Foodservice News This Week
- Foodservice employment posted a nice increase in May with the Bureau of Labor Statistics reporting foodservice operators added 17,000 new employees. This represents 6.5 percent of the total new jobs in the private sector for the month.
- New York City’s fast food employment shot up 87 percent between 2000 and 2014. The statistic comes from the National Employment Law Project, which backs higher wages for fast food workers. New York’s Governor Cuomo announced last month he backs raising fast food workers’ wages because so many of them rely on state welfare support. He has bypassed the NY legislature and appointed a fast food wage board. Foodservice operators contend that a $15 an hour minimum wage would result in increased prices but backers of higher wages insist the effect on prices would be modest.
- Foodservice increased 3 percent for the year ending April 2015 but The NPD Group says that the number of visits to restaurants was flat. The increase in sales is due to menu price increases according to NPD. (The press release did not address the possibility of restaurant customers trading up.) NPD says their research indicates the number of meals eaten at home has been rising at the expense of dining out. On the other side of the coin, the amount of food dollars has been about 50/50 between home dining and eating out. NPD says right now foodservice has a slight edge over in-home food spending.

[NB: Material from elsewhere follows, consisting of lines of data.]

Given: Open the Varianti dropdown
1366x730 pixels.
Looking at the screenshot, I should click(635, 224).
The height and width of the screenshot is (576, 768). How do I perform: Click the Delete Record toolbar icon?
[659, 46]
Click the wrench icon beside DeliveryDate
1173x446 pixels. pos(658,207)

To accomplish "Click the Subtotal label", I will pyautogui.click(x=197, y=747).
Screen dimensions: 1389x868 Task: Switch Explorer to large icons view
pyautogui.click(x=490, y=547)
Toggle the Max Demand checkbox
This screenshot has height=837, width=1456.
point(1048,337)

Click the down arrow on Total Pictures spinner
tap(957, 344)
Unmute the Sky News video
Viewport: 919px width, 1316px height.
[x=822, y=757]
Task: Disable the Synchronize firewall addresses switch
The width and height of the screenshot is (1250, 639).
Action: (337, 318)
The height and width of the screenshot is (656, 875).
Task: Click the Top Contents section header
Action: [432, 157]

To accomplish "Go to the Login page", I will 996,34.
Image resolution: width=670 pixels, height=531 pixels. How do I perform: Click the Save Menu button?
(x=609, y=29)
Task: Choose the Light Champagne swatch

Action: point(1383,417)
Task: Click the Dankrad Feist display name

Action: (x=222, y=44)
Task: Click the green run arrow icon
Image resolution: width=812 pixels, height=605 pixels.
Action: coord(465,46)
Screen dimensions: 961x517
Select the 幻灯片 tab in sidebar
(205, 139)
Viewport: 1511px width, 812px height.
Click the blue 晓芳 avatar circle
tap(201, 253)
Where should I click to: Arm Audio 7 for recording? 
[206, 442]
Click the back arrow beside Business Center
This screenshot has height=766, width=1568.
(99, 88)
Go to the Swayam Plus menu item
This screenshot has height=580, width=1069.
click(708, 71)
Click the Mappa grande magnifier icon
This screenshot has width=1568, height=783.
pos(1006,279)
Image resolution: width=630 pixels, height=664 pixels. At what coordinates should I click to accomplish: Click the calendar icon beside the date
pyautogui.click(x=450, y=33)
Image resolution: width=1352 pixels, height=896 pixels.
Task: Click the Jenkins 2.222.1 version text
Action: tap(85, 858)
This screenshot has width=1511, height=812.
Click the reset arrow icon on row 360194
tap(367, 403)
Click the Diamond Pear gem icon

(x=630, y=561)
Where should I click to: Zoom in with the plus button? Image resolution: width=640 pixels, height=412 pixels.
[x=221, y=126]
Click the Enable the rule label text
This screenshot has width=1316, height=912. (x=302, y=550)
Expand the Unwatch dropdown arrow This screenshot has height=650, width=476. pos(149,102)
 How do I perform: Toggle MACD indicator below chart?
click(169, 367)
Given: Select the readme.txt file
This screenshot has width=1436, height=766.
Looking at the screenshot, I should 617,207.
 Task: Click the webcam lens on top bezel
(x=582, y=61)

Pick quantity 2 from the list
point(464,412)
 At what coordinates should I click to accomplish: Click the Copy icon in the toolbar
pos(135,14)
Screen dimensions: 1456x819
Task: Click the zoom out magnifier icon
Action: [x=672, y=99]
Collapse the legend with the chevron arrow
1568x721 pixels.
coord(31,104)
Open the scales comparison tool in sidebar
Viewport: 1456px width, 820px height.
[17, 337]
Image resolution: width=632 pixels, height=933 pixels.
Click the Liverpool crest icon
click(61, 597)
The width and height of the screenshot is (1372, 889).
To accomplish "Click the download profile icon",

- Beef ‘O’ Brady’s will introduce a fast-casual concept named Beef’s Express in South Lakeland, Fla. The menu will be one-third the size of a standard Beef ‘O’ Brady’s location. Customers will place orders at the counter and servers will deliver food tables. The new concept will not be a sports bar and will have at most four TV sets.
- Gusto, a concept of Toronto-based Gusto 54 Global Restaurant Group, will open its first U.S. location in Los Angeles.
- Can Shake Shack grow to 450 units soon? Some observers, including Technomic, think it may be a stretch. While the “better burger” market remains hot, it features plenty of competition and Shake Shack’s $8.00 burger puts it at the high end of the market. And, people remember the Krispy Kreme debacle when fast expansion resulted in a massive retrenchment.
- Corporate Stirrings: Kahala Brands, owner of Cold Stone Creamery, Blimpie and over a dozen other foodservice brands, announced it now controls 100 percent of the Planet Smoothie and Tasti D-Lite franchise brands.
- Growth Chains: Freddy’s Frozen Custard and Steakburgers has stores under construction in 10 states as the company plans to open 45 locations this year. The Halal Guys announced a 5-unit franchise agreement for Northern Virginia. Boston Market plans on opening 10 locations this year and 20 more in 2016. Goodfella’s Pizza will open restaurants in Louisville, Columbus and Nashville. Black Bear Diner is on track to open 11 new units this year, which will give the chain a total of 79 locations. Grabagreen announced a three-unit development agreement for Dallas. Wendy’s plans on opening 1,000 units by the end of 2020, most of them franchised. Tom+Chee will open five restaurants in Central Florida. Jersey Mike’s will open four restaurants in Sacramento, Calif.
- Comparable Store Sales Reports: Cracker Barrel up 5.2 percent, McDonald’s down 2.2 percent, and Zoe’s Kitchen up 7.7 percent.